La CAPSEI a commencé la conférence en invitant les participants à observer une minute de silence à la memoire de toutes les personnes tombées dans les récentes attaques terroristes. Ainsi, a-t-elle jugé « inappropriées » les manifestations au regard de la délétère situation sécuritaire.

Se prononçant sur la marche de l’Union d’Action syndicale (UAS) prévue pour le 16 septembre prochain, le principal conférencier, Mahamoudou K. Koama déclare que « quand la pluie vous bât, il faut éviter de vous battre ». Il dit avoir échangé avec des organisations syndicales de la CAPSEI affiliées à l’UAS, mais pense que chacun doit faire des concessions pour l’intérêt supérieur de la nation.
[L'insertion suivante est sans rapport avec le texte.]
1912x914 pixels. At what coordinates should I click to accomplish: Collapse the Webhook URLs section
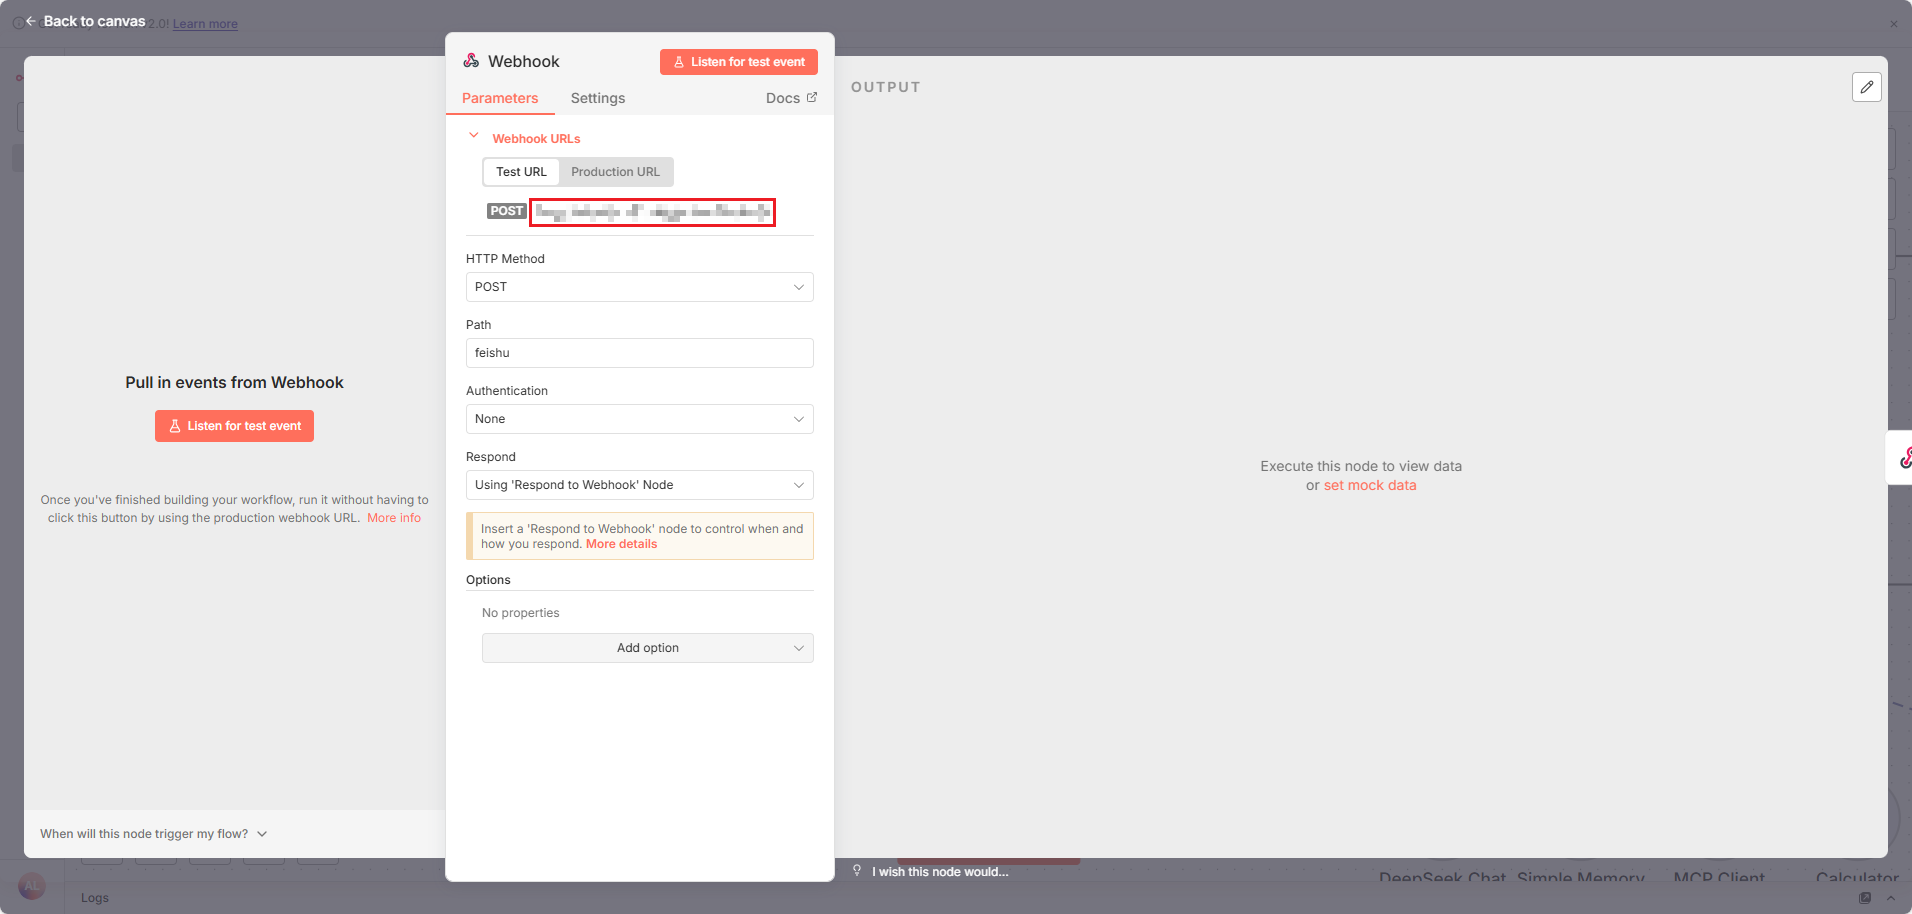tap(474, 136)
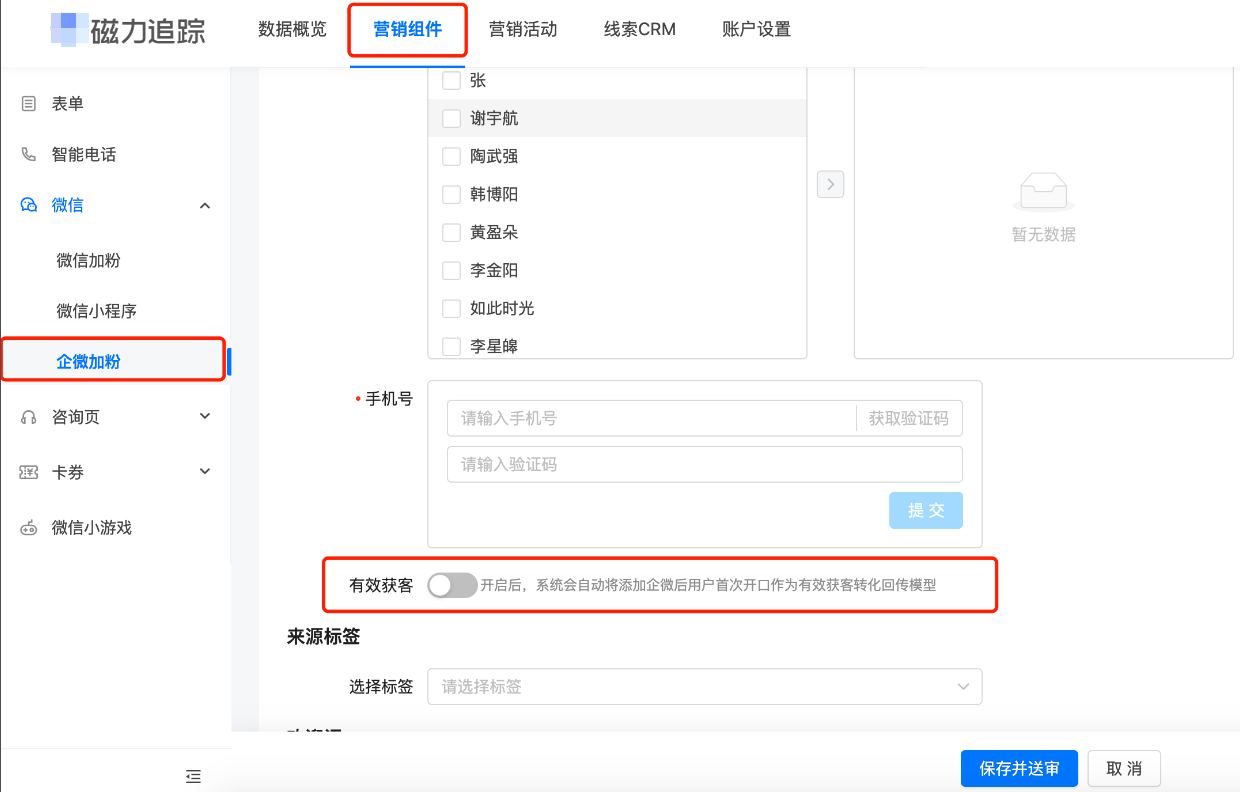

Par ailleurs, la CAPSEI appelle ses « organisations soeurs du secteur public à observer une trêve syndicale avec le gouvernement au moins jusqu’à la victoire de nos forces de défense et de sécurité sur les forces obscurantistes et barbares ». Elle invite ainsi tous les commerçants en général et tous les acteurs du secteur informel en particulier, à « se démarquer de toutes les actions visant à soutenir ces différentes manifestations des organisations syndicales du secteur public ».

Présent à la rencontre, Moussa Drabo de l’Organisation nationale des Commerçants burkinabè (ONACOMB) pense que « le droit à la vie prédomine celui de la liberté ». Pour ce dernier, il faut une union pour combattre l’ennemi commun, le terrorisme. « Les réclamations viendront après », a-t-il soutenu.

Pour finir, la CAPSEI a invité les syndicats et le gouvernement à la table des négociations pour « préserver une paix sociale déjà fragile ».